Illustrated Vision Transformers

computer-vision
deep-learning
Published

July 27, 2021

Introduction

Ever since Transformer was introduced in 2017, there has been a huge success in the field of Natural Language Processing (NLP). Almost all NLP tasks use Transformers and it’s been a huge success. The main reason for the effectiveness of the Transformer was its ability to handle long-term dependencies compared to RNNs and LSTMs. After its success in NLP, there have been various approaches to its usage for Computer Vision tasks. This paper An Image is Worth 16x16 Words: Transformers for Image Recognition at Scale by Dosovitskiy et al. proposes using the transformer and has achieved some great results in various Computer Vision tasks.

Vison Transformer (ViT) makes use of an extremely large dataset while training the model. While training on datasets such as ImageNet (paper labels ImageNet as a mid-sized dataset), the accuracies of the model fall below ResNets. This is because the Transformer lack inductive bias such as translation equivariance and locality, thus it does not generalize well when trained on insufficient data.

Overview of Vision Transformer

  • Split image into patches
  • Provide sequence of linear embeddings of these patches as an input to transformer (flattening the image) Here, image patches are treated as the same way as tokens (as in NLP tasks)
  • Add positional embeddings and a learnable embedding class (similar to BERT) to each patch embeddings
  • Pass these (patch + positional + class] embeddings through Transformer encoder and get the output values for each class tokens
  • Pass the representation of class through MLP head and get the final class predictions.

Method

Source: Google AI Blog

Figure above depicts the overview of Vision Transformer. As shown in the figure, given the image, the image is split into patches. These image patches are flattened and passed to transformer encoder a sequence of tokens. Along with patch embeddings, position embedding is also passed as an input to the transformer encoder. Here position embedding is added along with patch embedding to retain positional information.
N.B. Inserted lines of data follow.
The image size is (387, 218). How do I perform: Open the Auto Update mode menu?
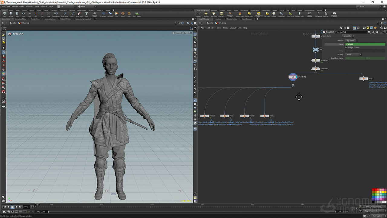tap(378, 216)
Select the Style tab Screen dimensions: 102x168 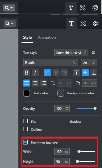(27, 38)
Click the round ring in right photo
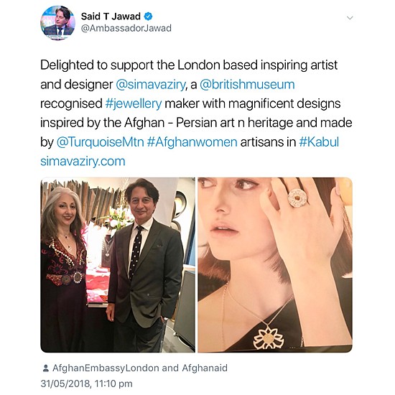Viewport: 395px width, 395px height. coord(297,198)
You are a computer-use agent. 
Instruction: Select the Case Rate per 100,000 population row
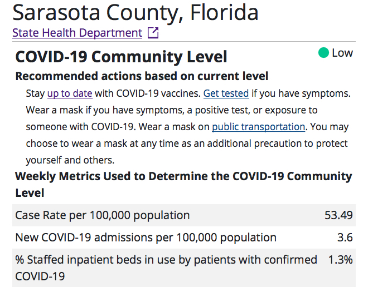click(103, 215)
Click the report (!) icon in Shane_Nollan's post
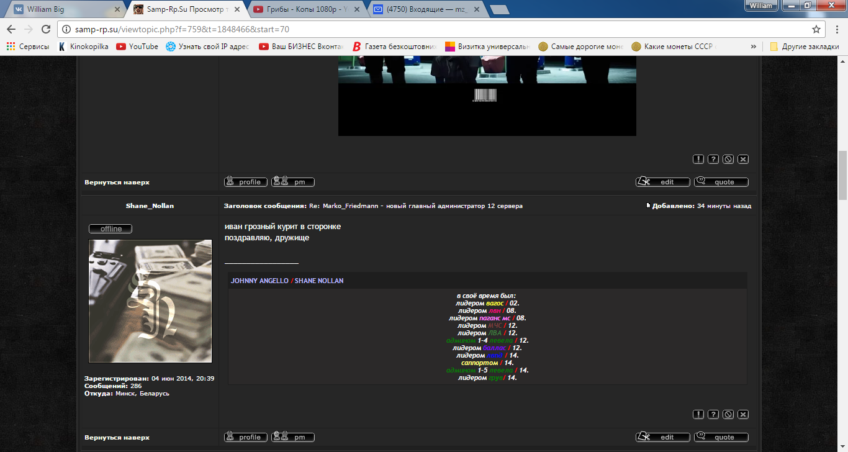Image resolution: width=848 pixels, height=452 pixels. click(698, 414)
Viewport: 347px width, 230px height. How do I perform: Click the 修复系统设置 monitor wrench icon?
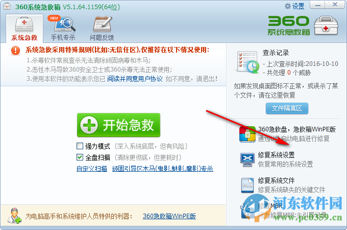[247, 160]
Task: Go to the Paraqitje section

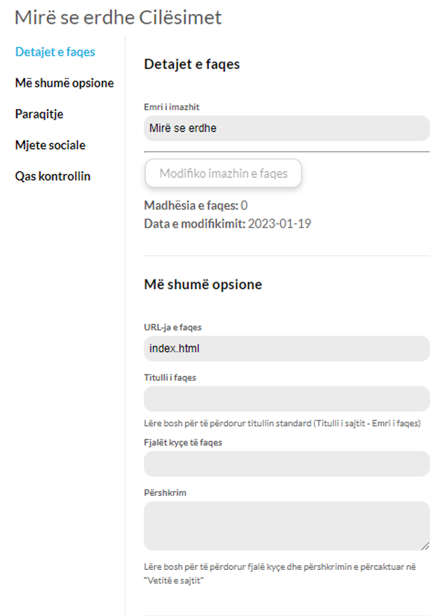Action: pyautogui.click(x=39, y=114)
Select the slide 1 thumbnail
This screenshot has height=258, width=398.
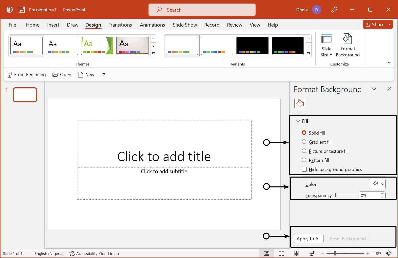(x=25, y=95)
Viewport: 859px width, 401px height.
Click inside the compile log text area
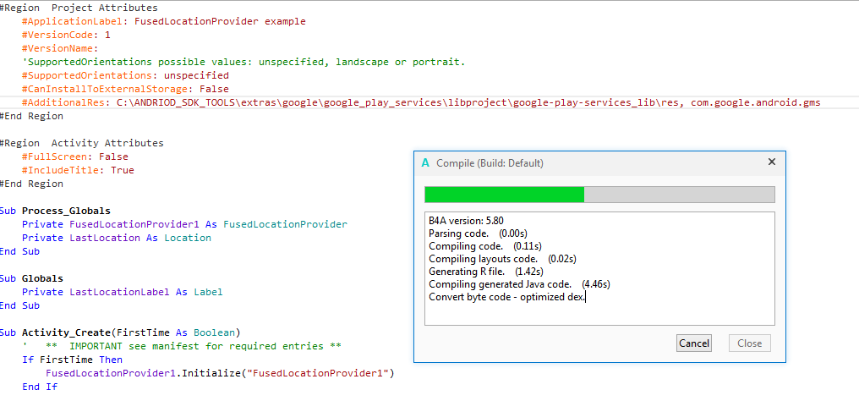[599, 313]
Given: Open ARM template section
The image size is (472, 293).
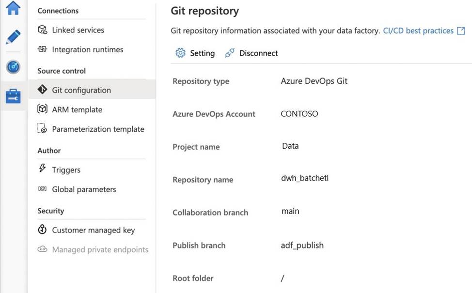Looking at the screenshot, I should tap(77, 109).
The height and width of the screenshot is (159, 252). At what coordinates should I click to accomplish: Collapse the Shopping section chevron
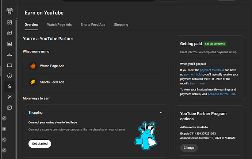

How is an image changed into a sequence of vectors to feed into the transformer encoder?

Let’s decode above figure by taking a RGB image of size \(256 * 256 * 3\). The first step is to create patches of size \(16 * 16\) from input image. We can create \(16 * 16 = 256\) total patches. After splitting input images into patches, another step is to lineary place all splitted images. As seen in the figure, first patch is placed on the left most side and right most on the far right. Then, we linearly project these patches to get \(1 * 768\) vector representations. These representation is known as patch embeddings. The size of patch embedding becomes \(256 * 768\) (since we have 256 total patches with each patch represented as \(1 * 768\) vector.

Next, we prepend learnable embedding class token and position embeddings along with patch embeddings making the size \(257 * 768\). Here, position embeddings are used to retain positional information. After converting images into vector representation, we need to send image in order as transformer doesnot know the order of the patches unlike CNNs. Due to this, we need to manually add some information about the position of the patches.

Components of Vision Transformer

Since Vision Transformer is based on standard transformer architecture, only difference it being used for image tasks rather than for text, components used here is almost the same. Here, we discuss the components used in Vision transformer along with its significance.

Side note: If you want to dive deep into transformer, then here by Jay Alammar is a good place to start with.

Patch embeddings

As the name of the paper “An Image is worth \(16 * 16\) words transformers”, the main take away of the paper is the breakdown of images into patches. Given the image: \(x \, \varepsilon \, \mathbb{R}^{(H * W * C)}\) it is reshaped into 2D flattened patches \(x_p \, \varepsilon \, \mathbb{R}^{N*(P^2.C))}\), where, N=\(\frac{H.W}{p^2}\), \((P, P)\) is the resolution of each image patch.

Learnable embedding class

A learnable embeding is added to the embeded patches \(z_0^0 = x_{class}\). The state of this embedding class at the output of Transformer encoder \(z_L^0\) serves as the representation \(y\). This classification head is attached to \(z_L^0\) during both pre-training and fine-tuning.

Position Embeddings

Position Embeddings are added to the patch embeddings along with class token which are then fed into the transformer encoder.

Transformer Encoder

The transformer encoder is a standard transformer encoder architecture as presented in original transformer paper. This encoder takes embedded patches (patch embedding, position embedding and class embedding). The transformer encoder consists of alternating layers of multuheaded self-attention and MLP blocks. Layer Normalization is used before every block and residual connection is used after every block.

Using hybrid architecture

Previously, image patches were used to form input sequence, another approach to form input sequence can be the feature map of a CNN (Convolution Neural Network). Here, the patches extracted from CNN map is used as patch embedding. From the paper:

As an alternative to raw image patches, the input sequence can be formed from feature maps of a CNN. In this hybrid model, the patch embedding projection E (Eq. 1) is applied to patches extracted from a CNN feature map. As a special case, the patches can have spatial size 1x1, which means that the input sequence is obtained by simply flattening the spatial dimensions of the feature map and projecting to the Transformer dimension.